Time-of-Arrival of Coronal Mass Ejections: A Two-Phase Kinematics
Approach Based on Heliospheric Imaging Observations
Abstract
Despite the ability to image coronal mass ejections (CMEs) from the Sun
through the inner heliosphere, the forecasting of their Time-of-Arrival
(ToA) to Earth does not yet meet most Space weather users’ requirements.
The main physical reason is our incomplete understanding of CME
propagation in the inner heliosphere. Therefore, many ToA forecasting
algorithms rely on simple empirical relations to represent the
interplanetary propagation phase using, mostly, kinematic information
from coronagraphic observations below 30 solar radii (Rs) and a couple
rather implying assumptions of constant direction and speed for the
transient. Here, we explore a different, yet still empirical approach.

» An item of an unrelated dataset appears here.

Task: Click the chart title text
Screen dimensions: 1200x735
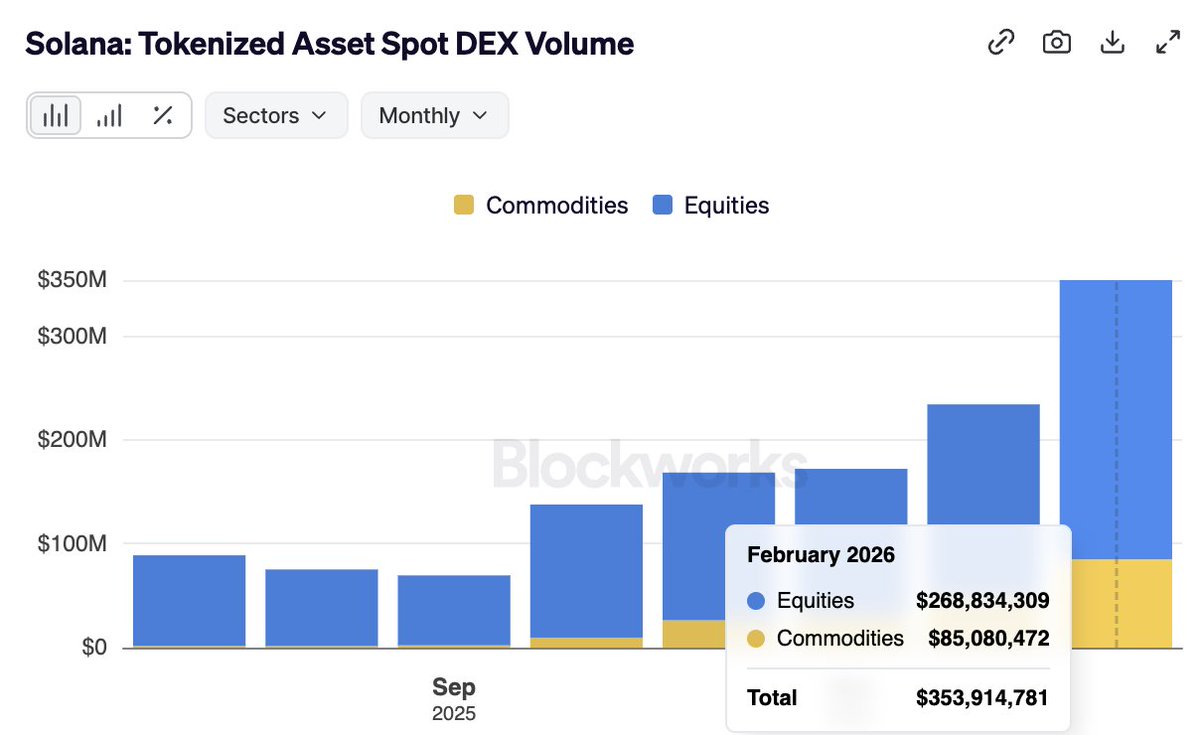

We replace the assumption of constant speed in the inner heliosphere
with a two-phase behavior consisting of a decelerating (or accelerating)
phase from 20 Rs to some distance, followed by a coasting phase to
Earth. In a nod towards a forecasting scheme, we consider only
Earth-directed CMEs use kinematic measurements only from the
Heliospheric Imagers aboard both STEREO spacecraft, treat each
spacecraft separately to increase the event statistics, analyze the
measurements in a data-assimilative fashion and intercompare them
against three popular localization schemes for single viewpoint
observations (fixed-φ, harmonic mean and self-similar expansion. For the
21 cases, we obtain the best mean absolute error (MAE) of 6.4±1.9 hours,
for the harmonic mean approximation. Remarkably, the difference between
predicted and observed ToA is < 52 minutes for 42% of the
cases. We find that CMEs continue to decelerate beyond even 0.7 AU, in
some cases.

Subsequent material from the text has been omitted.